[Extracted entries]
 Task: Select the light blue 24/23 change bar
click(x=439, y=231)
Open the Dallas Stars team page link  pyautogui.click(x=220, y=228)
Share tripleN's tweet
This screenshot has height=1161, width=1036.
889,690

* * *

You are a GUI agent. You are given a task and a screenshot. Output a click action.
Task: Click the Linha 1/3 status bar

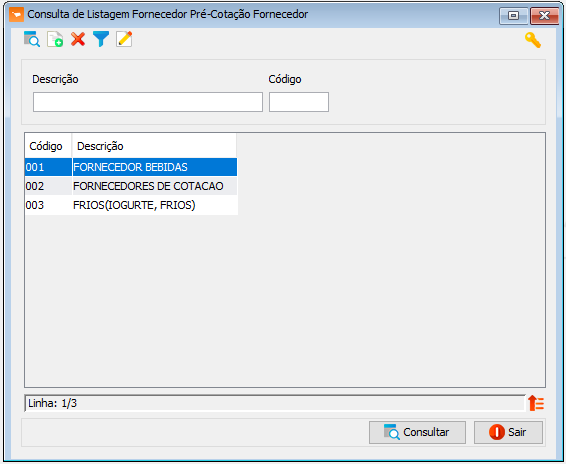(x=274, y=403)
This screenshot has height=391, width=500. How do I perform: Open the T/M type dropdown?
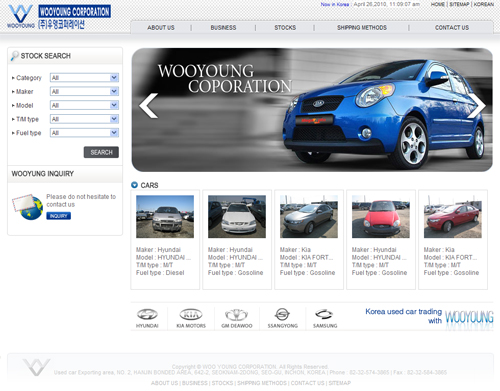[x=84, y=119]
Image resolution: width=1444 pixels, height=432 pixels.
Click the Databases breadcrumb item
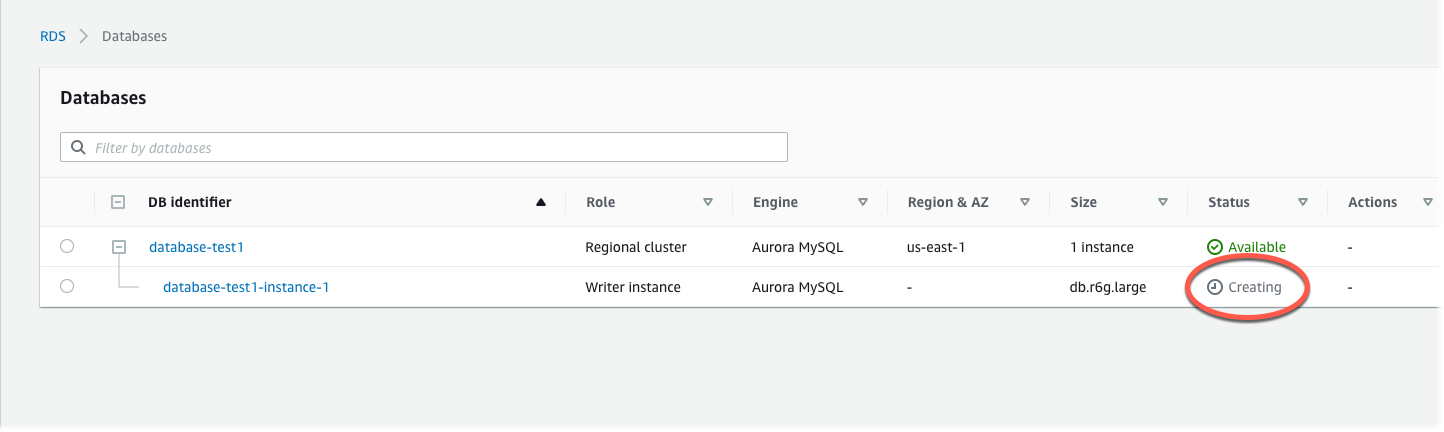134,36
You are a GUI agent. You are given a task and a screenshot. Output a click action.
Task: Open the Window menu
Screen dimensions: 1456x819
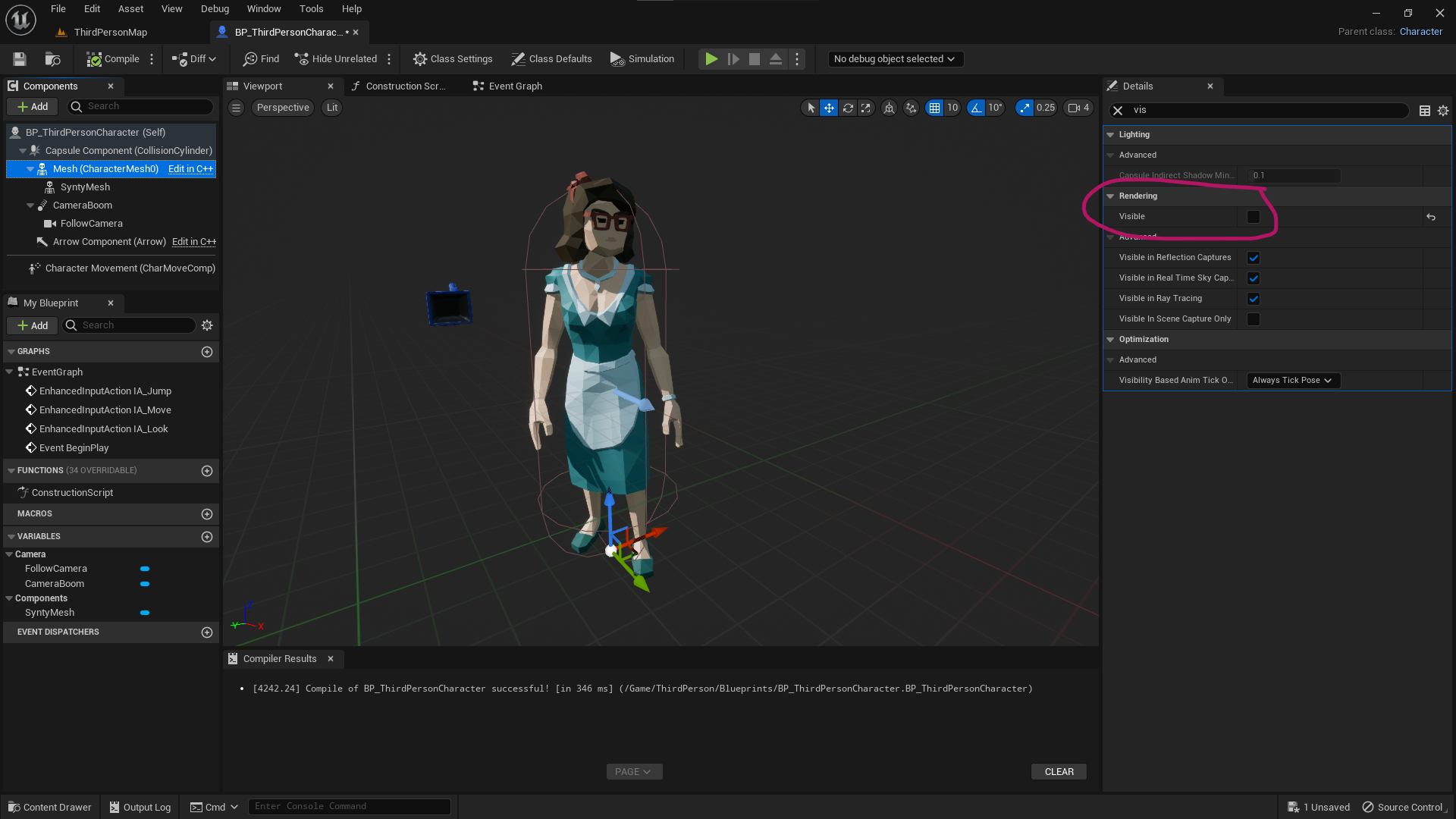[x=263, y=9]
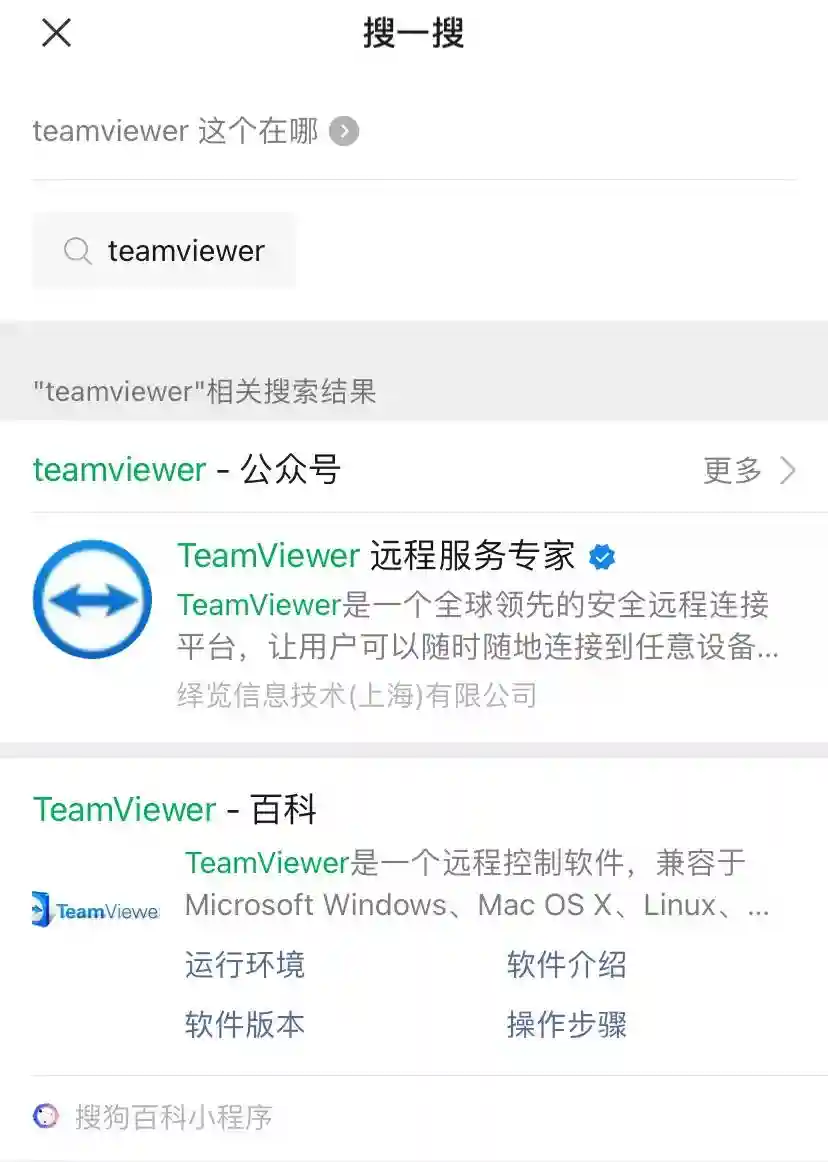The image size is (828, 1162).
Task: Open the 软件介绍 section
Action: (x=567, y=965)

--

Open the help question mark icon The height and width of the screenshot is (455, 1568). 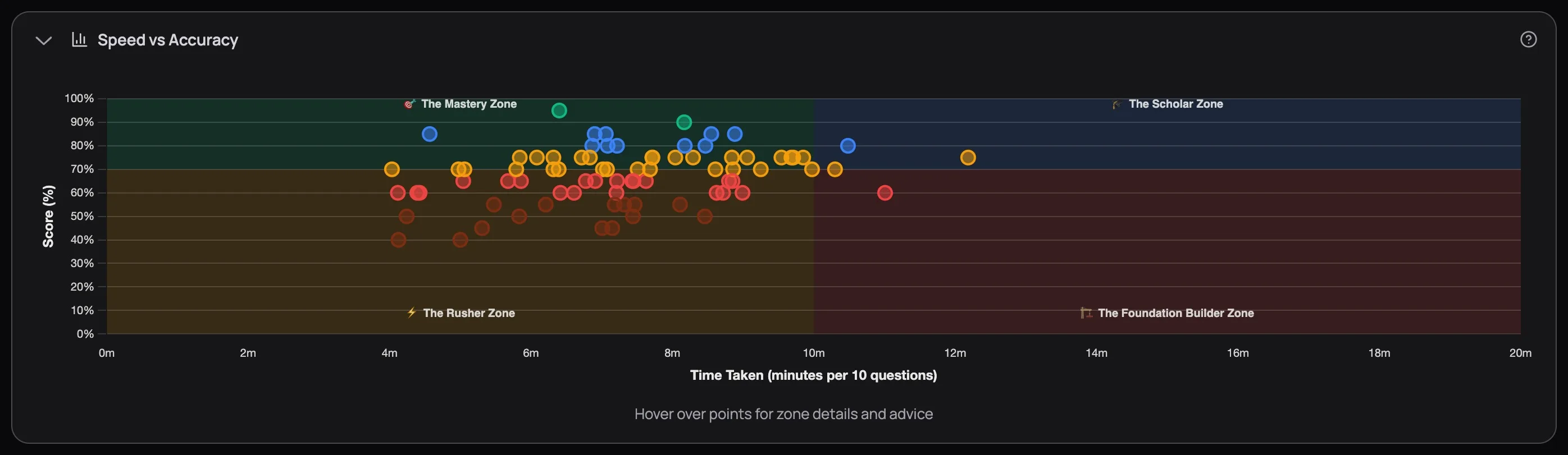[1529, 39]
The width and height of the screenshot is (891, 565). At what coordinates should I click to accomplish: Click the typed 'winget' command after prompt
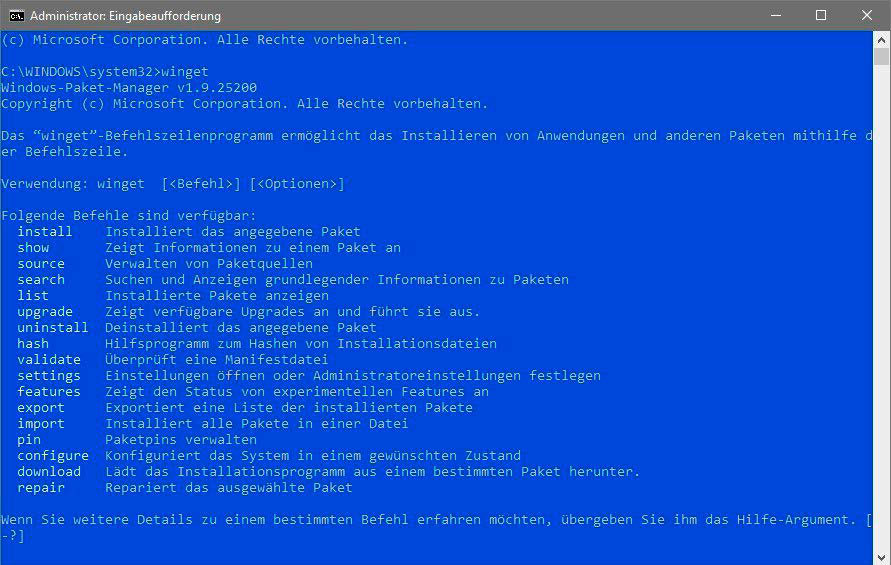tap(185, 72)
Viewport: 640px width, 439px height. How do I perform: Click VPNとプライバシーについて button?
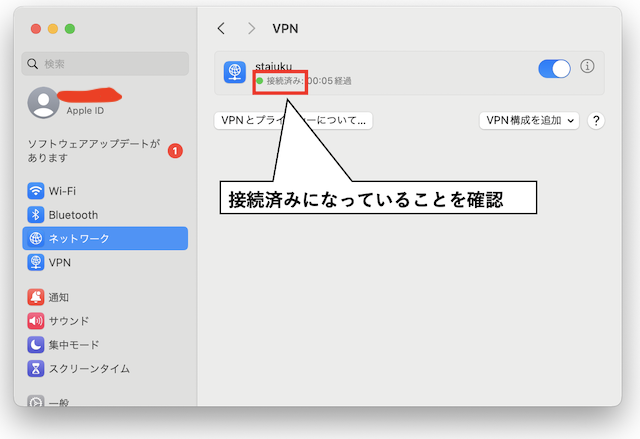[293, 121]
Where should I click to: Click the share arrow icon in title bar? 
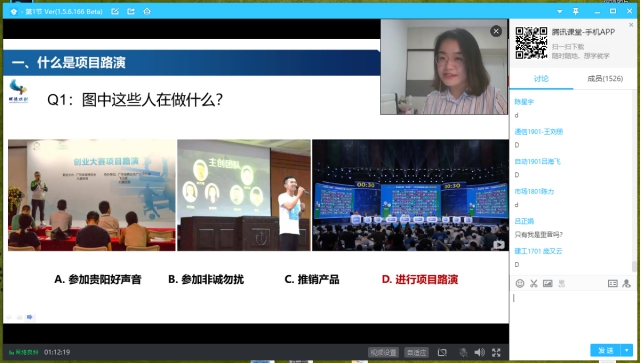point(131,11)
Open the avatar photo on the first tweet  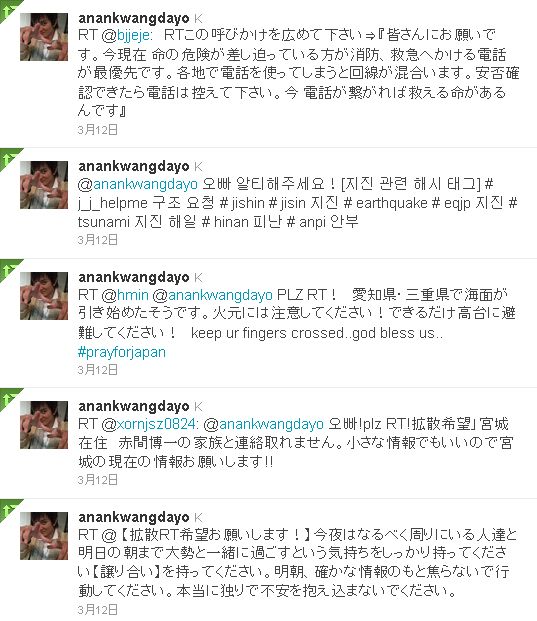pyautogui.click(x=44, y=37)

## BRIEF
Pull out each line of the entries above that contains the string "should", and list those lines in full.

## OUTPUT
The width and height of the screenshot is (891, 565). At what coordinates should I click to accomplish: Click the typed 'winget' command after prompt
Where should I click to: Click the share arrow icon in title bar? 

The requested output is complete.